Washington, D.C. – Chrysler has won a victory in the U.S. Supreme Court, which rejected a request from Indiana pension funds that would have otherwise held up the automaker’s exit from bankruptcy, according to Automotive News. The funds had asked the court to delay the sale of Chrysler to Fiat SpA while the challenge stood.

The Supreme Court said the challengers had not met their burden of showing that a delay was justified, and lifted a temporary stay of the sale granted by Supreme Court Justice Ruth Bader Ginsburg on Monday. A federal bankruptcy judge and a U.S. appeals court have approved the sale of Chrysler to Fiat.

In a separate case, Chrysler won court approval to cut its U.S. dealer network by one-quarter.

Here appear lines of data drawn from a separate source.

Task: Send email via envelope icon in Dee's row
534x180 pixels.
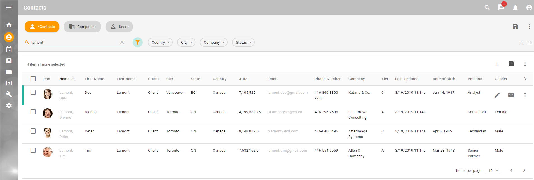Action: point(511,95)
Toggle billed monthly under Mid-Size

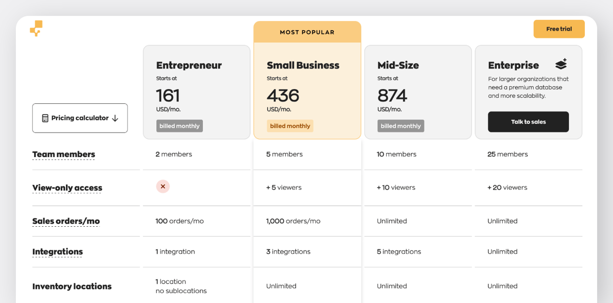400,125
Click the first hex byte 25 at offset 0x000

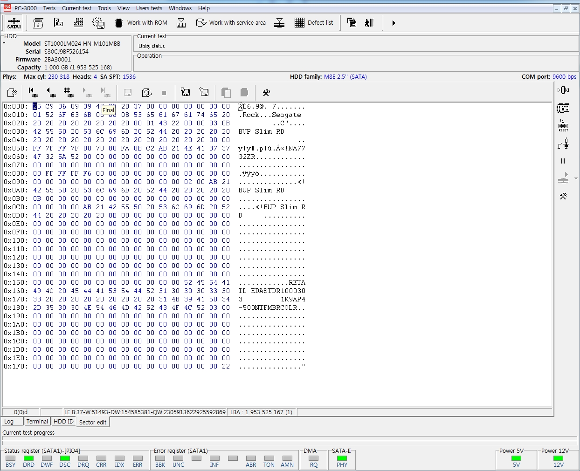pos(37,106)
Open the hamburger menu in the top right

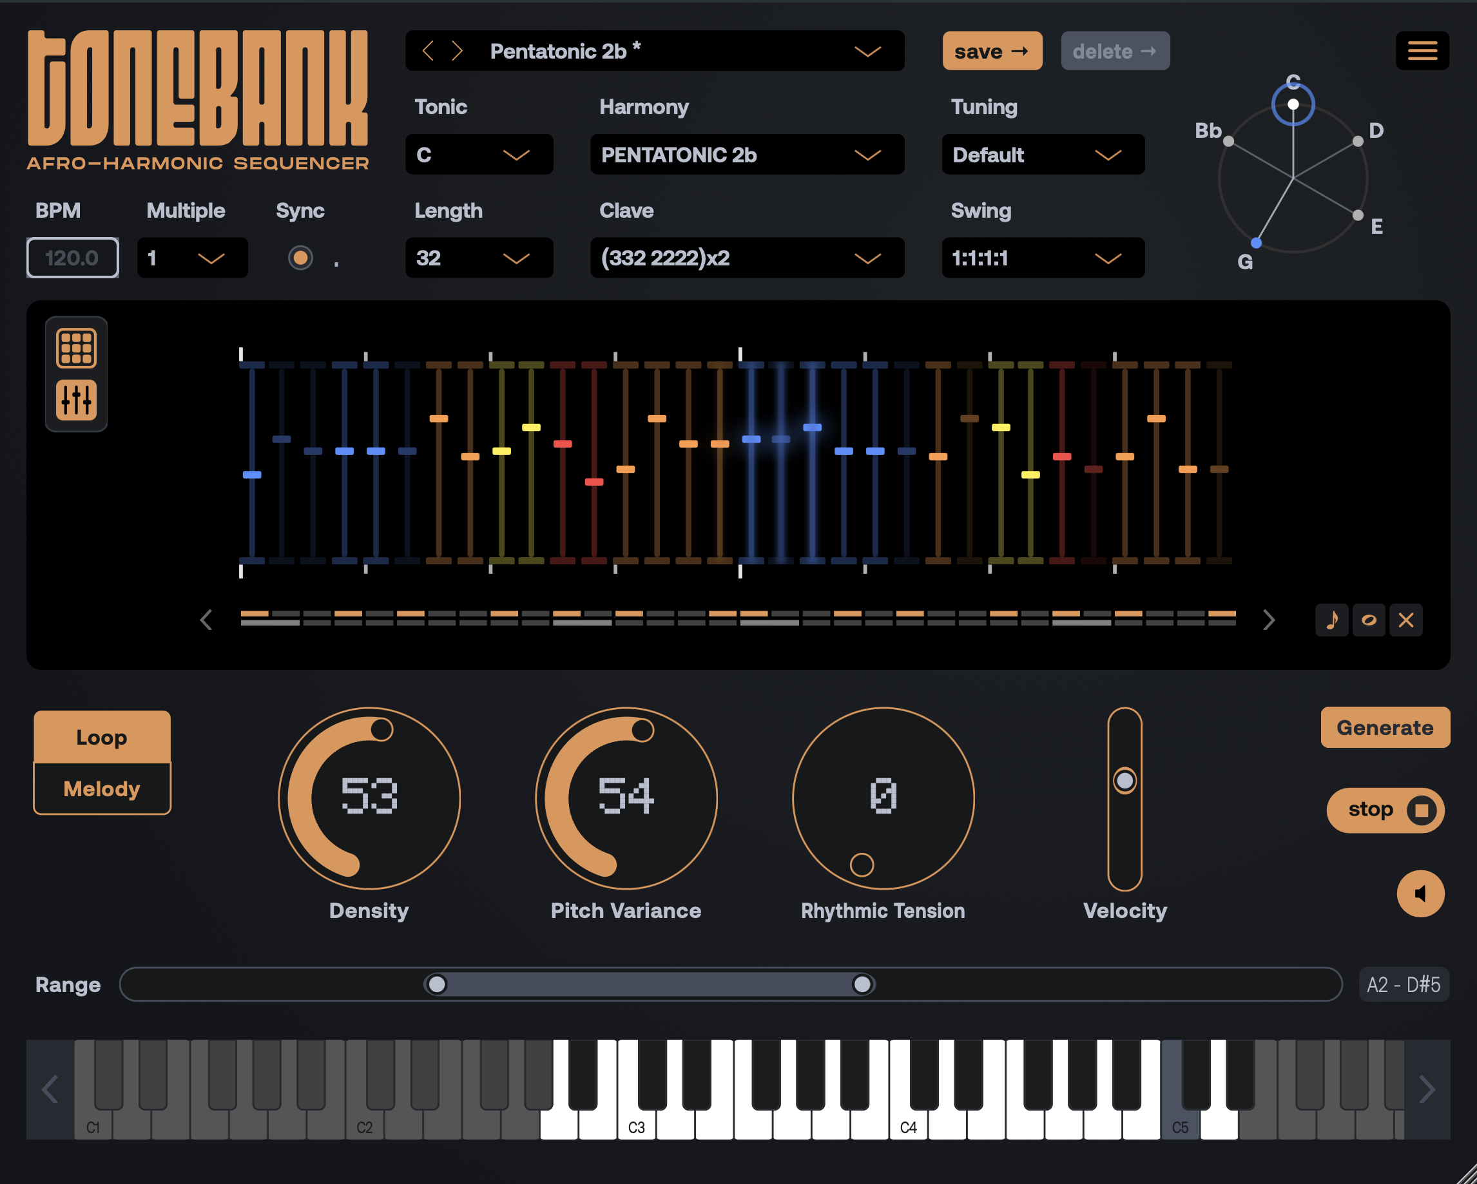point(1423,50)
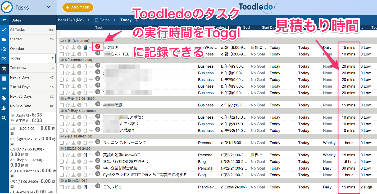Expand the round arrow menu on 日次レビュー
This screenshot has width=377, height=194.
tap(79, 187)
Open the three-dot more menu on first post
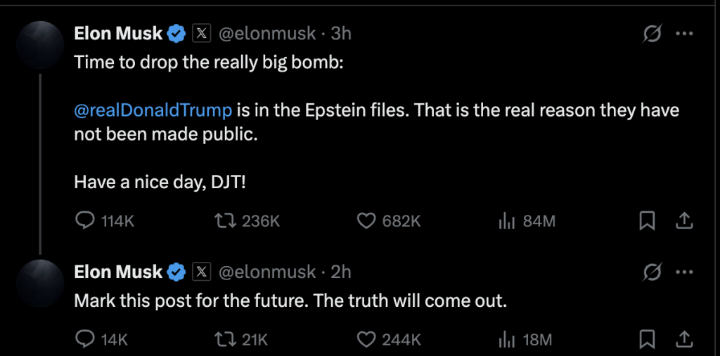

A bankruptcy court judge rejected requests to delay the order until the Supreme Court ruled on the company’s sale.

“We are pleased with the judge’s decision allowing us to go forward with the realignment of our dealer network,” said Jim Press, Chrysler vice-chairman and president. “A financially strong, competitive dealership network can increase sales and afford to invest in facilities, in people, in training, and in amenities, with a major focus placed on customer satisfaction. The 2,392 U.S. dealers that will move forward will be integral to the success of the new Chrysler.”

Press called the decision about which dealers to bring into the new company “gut-wrenching,” but said it was an absolutely essential part of the effort to assure the long-term viability of the new Chrysler Group. The company said that cutting 789 dealers will save the company about US$1.4 billion over four years in product engineering and development costs for “sister vehicles” sold under different brand names, along with $150 million annually in marketing and advertising costs, and $33 million annually in administrative costs. Chrysler will redistribute 100 per cent of the eligible inventory held by the dealers.

Rejected dealers will be able to file damage claims against Chrysler within a certain time frame yet to be determined, the court said in its ruling.